The genome-specific term association networks constructed using CroGO provided a platform to enable a more consistent use of GO. In the networks, the frequently occurred MF-centered hub indicates that a molecular function may be shared by different genes in multiple biological processes, or a set of genes with the same functions may participate in distinct biological processes. And common subgraphs in multiple organisms also revealed conserved GO term relationships. Software and data are available online at http://www.msu.edu/˜jinchen/CroGO.

Background

Gene Ontology (GO) is one of the most popular languages for describing and categorizing attributes of biological entities, and utilizes three key categories that are shared by all organisms [1]: molecular function (MF; biochemical function of the gene product), biological process (BP; the biological process to which the gene product contributes) and cellular component (CC; location of the gene product in the cell). To automatically discover novel biological relationships between GO terms, the measurement of term similarities has been extensively studied [2-5], and it remains an active research area in semantic comparison and search [6]. However, most of these similarity methods cannot measure semantic similarities between terms in the different root ontology categories. Although the three root GO categories (MF, BP and CC) are structured as independent ontologies, their biological relationships (especially between BP and MF terms) may provide useful evidence for gene annotation [7]. More importantly, discovering such cross-category associative relationships may help researchers conduct biological reasoning and generate biological hypotheses. For example, if a set of gene products that have the same molecular function often participate in multiple biological processes, then these biological processes may be tightly associated with each other at metabolic level via this molecular function.

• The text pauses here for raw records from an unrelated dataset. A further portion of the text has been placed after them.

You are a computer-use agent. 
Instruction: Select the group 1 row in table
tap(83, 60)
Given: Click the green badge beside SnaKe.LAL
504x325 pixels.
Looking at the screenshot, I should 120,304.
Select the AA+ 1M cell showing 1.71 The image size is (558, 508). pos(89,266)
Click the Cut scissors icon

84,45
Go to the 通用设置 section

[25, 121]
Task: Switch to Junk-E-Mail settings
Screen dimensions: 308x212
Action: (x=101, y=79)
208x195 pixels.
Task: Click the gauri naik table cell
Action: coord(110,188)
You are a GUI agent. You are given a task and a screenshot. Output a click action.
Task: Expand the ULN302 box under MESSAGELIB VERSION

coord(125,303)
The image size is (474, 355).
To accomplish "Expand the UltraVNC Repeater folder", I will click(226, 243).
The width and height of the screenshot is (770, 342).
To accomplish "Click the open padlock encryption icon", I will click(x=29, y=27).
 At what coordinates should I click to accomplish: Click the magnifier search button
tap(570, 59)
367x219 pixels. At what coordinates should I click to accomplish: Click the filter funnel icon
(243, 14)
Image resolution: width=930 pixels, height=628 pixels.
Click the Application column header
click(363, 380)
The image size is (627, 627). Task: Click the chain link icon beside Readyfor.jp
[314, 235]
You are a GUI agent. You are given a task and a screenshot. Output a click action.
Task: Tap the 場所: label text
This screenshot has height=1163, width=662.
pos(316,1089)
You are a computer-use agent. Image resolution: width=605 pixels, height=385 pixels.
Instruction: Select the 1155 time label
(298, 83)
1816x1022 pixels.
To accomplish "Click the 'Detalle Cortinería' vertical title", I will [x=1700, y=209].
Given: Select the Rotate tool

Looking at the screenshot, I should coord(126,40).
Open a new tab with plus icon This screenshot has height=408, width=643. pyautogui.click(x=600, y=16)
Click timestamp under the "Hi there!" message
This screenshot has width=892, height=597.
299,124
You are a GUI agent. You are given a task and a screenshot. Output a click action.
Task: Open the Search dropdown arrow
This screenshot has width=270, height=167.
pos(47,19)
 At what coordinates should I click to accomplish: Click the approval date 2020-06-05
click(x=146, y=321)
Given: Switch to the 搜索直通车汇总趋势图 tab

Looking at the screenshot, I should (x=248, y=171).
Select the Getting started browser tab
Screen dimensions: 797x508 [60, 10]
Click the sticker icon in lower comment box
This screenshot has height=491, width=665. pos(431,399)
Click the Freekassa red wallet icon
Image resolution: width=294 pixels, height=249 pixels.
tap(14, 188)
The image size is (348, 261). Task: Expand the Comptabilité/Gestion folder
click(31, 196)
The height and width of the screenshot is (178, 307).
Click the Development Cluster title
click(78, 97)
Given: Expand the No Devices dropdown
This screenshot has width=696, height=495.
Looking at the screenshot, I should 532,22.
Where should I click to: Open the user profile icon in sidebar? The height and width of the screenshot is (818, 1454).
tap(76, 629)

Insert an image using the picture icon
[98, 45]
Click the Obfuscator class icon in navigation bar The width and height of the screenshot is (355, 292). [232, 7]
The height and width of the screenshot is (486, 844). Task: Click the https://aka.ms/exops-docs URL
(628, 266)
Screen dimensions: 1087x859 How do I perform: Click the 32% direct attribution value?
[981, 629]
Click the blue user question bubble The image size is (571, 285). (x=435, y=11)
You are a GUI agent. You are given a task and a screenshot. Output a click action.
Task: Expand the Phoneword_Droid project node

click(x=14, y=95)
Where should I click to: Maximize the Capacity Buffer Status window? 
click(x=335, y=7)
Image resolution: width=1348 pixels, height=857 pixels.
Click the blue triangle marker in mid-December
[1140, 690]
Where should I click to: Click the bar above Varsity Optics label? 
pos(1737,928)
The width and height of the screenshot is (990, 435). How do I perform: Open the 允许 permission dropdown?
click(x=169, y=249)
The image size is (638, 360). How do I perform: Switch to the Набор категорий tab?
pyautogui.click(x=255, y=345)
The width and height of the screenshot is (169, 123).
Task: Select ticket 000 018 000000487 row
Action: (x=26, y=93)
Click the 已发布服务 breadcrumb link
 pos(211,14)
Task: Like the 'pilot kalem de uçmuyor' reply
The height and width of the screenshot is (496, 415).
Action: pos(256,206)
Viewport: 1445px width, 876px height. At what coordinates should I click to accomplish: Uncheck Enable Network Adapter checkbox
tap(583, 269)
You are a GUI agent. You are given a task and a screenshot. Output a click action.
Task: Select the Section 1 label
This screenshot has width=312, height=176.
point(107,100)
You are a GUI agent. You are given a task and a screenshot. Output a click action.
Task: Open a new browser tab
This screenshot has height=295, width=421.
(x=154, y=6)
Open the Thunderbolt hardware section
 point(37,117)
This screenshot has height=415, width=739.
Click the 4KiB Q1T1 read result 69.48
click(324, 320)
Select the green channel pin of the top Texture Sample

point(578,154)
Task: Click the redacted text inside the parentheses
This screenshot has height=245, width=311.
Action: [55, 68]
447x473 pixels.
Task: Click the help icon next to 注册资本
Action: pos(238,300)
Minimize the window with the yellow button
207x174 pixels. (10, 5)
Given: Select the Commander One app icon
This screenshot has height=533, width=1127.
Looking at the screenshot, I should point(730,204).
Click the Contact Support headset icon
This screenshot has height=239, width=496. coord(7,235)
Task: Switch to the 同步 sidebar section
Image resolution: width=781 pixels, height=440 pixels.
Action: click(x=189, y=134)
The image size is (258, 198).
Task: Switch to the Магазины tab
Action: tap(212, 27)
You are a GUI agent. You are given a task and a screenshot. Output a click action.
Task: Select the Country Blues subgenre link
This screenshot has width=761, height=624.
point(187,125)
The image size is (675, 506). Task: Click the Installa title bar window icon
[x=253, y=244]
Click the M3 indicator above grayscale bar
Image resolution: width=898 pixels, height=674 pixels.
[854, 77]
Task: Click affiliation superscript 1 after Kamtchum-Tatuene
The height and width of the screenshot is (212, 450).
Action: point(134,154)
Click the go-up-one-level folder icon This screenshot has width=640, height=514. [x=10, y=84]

To the best of our knowledge, the state-of-art algorithms to identify strong association relationships across GO categories can be classified into two categories: Association Rule Mining (ASR) and Text Mining such as Vector Space Model (VSM). Several algorithms have been developed to identify strong association relationships across GO categories [6-8]; For example, the similarity between terms tb and tj that belong to two different GO categories are shown in Figure 1(a, b). A classic data mining algorithm called association rule mining (ASR) was adopted by Bodenreider et al [8] and Kumar et al [6] to compute cross-category GO term similarity SimASR(t1, t2), where terms t1 and t2 are in category C1 and C2 respectively. Based on these approaches, a ready-for-use inter-category GO structure has been constructed by Myhre et al [7] and is provided as an addition to GO. Note that the ASR-based term associations are directional, i.e., SimASR (t1, t2) may be different to SimASR (t2, t1). However, the "shallow annotation" problem [9] was ignored in the ASR-based measures, because if both t1 and t2 are very close to the root of C1 and C2, chances are high that both SimASR (t1, t2) and SimASR (t2, t1) are high regardless of whether they are biologically related, since the terms near the root contain almost all of the genes after propagation [5]. As a result, term pairs that are at very shallow levels of the GO hierarchy (e.g., "response to stimulus") can yield very high semantic similarities, and such pairs are not distinguishable from high-scoring pairs that are "deep" at GO hierarchical structure [10].

Figure 1.

Figure 1

An example of two GO categories, gene co-function network and gene set association. (a and b) An example of two GO categories, in which each node is a GO term, each edge represents a conceptual relation between two terms, and {g1...g13} is the set of genes annotated to corresponding terms. (c) An example of gene co-function network, in which each node is a gene, each edge represents the functional associations between the genes, and the confidence score at each edge measures the probability of an interaction to represent a true functional linkage between two genes. (d) The gene set association between gene set Gb and Gj.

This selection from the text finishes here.